## Required work:
Of the entries below, restate word for word only the section that runs from the line with "[ML EVENTS] (133, 204)" to the line with "修理価格一覧 (208, 47)", counting both ends.

## Extracted entries:
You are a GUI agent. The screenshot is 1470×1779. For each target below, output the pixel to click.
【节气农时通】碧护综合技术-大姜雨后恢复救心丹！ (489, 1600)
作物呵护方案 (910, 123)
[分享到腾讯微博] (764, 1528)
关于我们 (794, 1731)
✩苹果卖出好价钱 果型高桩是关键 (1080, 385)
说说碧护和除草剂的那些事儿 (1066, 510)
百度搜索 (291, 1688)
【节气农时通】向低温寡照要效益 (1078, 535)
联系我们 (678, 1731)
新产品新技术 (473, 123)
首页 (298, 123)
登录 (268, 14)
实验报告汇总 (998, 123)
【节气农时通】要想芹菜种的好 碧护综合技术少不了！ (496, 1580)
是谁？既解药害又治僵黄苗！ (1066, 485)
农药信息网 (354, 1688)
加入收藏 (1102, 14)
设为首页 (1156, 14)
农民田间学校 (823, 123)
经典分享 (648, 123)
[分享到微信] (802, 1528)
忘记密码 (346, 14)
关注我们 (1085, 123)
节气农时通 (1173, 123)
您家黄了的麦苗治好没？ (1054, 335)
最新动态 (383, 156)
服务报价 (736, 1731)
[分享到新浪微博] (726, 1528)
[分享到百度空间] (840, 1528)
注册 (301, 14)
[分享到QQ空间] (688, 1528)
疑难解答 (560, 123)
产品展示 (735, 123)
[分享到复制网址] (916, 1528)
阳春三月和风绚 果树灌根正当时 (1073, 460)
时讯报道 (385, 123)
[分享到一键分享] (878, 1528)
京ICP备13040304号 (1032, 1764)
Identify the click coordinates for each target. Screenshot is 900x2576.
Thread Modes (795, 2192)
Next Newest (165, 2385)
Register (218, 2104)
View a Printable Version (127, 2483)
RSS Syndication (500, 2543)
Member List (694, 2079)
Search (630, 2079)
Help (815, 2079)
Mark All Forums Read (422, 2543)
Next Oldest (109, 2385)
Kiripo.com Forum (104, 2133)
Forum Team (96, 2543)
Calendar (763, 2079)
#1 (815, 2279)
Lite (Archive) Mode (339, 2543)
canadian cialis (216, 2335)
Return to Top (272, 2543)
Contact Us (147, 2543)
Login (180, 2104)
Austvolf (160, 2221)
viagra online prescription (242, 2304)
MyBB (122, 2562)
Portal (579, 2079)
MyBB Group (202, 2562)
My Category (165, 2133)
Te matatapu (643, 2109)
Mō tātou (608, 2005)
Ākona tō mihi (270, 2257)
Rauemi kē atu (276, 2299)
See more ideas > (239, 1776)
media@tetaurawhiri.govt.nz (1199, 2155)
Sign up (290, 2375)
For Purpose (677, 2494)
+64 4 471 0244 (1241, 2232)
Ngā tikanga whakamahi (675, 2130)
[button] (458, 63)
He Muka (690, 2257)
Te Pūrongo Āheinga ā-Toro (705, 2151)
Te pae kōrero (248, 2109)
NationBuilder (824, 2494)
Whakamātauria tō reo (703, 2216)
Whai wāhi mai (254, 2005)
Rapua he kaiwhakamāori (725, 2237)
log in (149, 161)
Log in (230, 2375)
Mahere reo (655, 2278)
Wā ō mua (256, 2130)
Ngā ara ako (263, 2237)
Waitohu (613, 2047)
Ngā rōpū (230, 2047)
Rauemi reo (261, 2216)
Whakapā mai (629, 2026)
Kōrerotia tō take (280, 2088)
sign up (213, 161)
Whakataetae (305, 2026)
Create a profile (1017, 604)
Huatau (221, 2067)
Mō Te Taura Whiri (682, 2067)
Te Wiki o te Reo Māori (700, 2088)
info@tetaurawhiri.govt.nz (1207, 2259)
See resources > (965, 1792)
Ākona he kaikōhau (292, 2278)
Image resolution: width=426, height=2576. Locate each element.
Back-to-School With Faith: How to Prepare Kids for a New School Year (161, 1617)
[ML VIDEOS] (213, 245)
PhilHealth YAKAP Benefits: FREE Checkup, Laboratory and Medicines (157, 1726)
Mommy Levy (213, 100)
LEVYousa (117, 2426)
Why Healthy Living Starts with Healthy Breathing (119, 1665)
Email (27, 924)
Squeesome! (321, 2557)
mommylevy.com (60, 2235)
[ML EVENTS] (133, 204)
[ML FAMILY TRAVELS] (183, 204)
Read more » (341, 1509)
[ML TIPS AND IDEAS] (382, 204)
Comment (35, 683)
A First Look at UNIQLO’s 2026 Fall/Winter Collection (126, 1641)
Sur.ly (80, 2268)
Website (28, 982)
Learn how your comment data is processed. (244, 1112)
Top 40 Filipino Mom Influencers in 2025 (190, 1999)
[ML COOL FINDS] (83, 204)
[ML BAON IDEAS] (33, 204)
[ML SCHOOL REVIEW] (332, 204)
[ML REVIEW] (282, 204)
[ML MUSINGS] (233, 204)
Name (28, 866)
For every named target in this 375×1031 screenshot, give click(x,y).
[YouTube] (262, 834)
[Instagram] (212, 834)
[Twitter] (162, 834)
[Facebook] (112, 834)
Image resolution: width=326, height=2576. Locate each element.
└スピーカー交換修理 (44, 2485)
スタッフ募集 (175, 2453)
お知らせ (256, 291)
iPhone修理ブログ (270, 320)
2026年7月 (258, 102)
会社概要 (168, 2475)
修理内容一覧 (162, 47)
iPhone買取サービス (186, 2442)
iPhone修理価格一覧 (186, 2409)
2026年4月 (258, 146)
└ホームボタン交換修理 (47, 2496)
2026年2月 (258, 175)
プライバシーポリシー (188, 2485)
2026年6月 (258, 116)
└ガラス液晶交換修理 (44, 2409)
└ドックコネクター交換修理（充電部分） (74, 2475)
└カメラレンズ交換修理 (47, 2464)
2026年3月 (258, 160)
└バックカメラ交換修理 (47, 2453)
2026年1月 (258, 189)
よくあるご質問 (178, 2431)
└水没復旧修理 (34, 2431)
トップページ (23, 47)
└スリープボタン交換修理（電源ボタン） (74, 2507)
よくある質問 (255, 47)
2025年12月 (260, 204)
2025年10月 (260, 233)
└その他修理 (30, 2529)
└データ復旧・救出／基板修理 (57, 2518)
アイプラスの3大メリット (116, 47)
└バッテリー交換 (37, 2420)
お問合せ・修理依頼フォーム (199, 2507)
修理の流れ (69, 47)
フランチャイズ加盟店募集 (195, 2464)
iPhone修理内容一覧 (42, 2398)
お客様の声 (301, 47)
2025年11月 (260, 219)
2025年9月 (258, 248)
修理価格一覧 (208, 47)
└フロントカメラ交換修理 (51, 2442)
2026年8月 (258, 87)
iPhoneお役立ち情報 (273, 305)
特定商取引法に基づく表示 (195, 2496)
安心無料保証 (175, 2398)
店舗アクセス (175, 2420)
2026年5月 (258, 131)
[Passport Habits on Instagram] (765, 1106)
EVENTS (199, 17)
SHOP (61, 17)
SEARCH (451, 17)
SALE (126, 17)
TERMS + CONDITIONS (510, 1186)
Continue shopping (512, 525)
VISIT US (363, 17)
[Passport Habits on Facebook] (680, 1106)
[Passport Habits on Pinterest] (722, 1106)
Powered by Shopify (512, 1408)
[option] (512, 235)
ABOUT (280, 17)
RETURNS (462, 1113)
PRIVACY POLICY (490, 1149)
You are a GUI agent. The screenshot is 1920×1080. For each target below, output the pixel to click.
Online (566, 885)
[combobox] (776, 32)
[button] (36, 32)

## Worked solution:
[ML EVENTS] (133, 204)
[ML FAMILY TRAVELS] (183, 204)
Read more » (341, 1509)
[ML TIPS AND IDEAS] (382, 204)
Comment (35, 683)
A First Look at UNIQLO’s 2026 Fall/Winter Collection (126, 1641)
Sur.ly (80, 2268)
Website (28, 982)
Learn how your comment data is processed. (244, 1112)
Top 40 Filipino Mom Influencers in 2025 (190, 1999)
[ML COOL FINDS] (83, 204)
[ML BAON IDEAS] (33, 204)
[ML SCHOOL REVIEW] (332, 204)
[ML REVIEW] (282, 204)
[ML MUSINGS] (233, 204)
Name (28, 866)
For every named target in this 375×1031 screenshot, give click(x,y).
[YouTube] (262, 834)
[Instagram] (212, 834)
[Twitter] (162, 834)
[Facebook] (112, 834)
Image resolution: width=326, height=2576. Locate each element.
└スピーカー交換修理 (44, 2485)
スタッフ募集 (175, 2453)
お知らせ (256, 291)
iPhone修理ブログ (270, 320)
2026年7月 (258, 102)
会社概要 (168, 2475)
修理内容一覧 (162, 47)
iPhone買取サービス (186, 2442)
iPhone修理価格一覧 (186, 2409)
2026年4月 (258, 146)
└ホームボタン交換修理 (47, 2496)
2026年2月 (258, 175)
プライバシーポリシー (188, 2485)
2026年6月 (258, 116)
└ガラス液晶交換修理 (44, 2409)
└ドックコネクター交換修理（充電部分） (74, 2475)
└カメラレンズ交換修理 (47, 2464)
2026年3月 (258, 160)
└バックカメラ交換修理 (47, 2453)
2026年1月 (258, 189)
よくあるご質問 (178, 2431)
└水没復旧修理 (34, 2431)
トップページ (23, 47)
└スリープボタン交換修理（電源ボタン） (74, 2507)
よくある質問 (255, 47)
2025年12月 (260, 204)
2025年10月 (260, 233)
└その他修理 (30, 2529)
└データ復旧・救出／基板修理 (57, 2518)
アイプラスの3大メリット (116, 47)
└バッテリー交換 (37, 2420)
お問合せ・修理依頼フォーム (199, 2507)
修理の流れ (69, 47)
フランチャイズ加盟店募集 (195, 2464)
iPhone修理内容一覧 (42, 2398)
お客様の声 (301, 47)
2025年11月 (260, 219)
2025年9月 (258, 248)
修理価格一覧 (208, 47)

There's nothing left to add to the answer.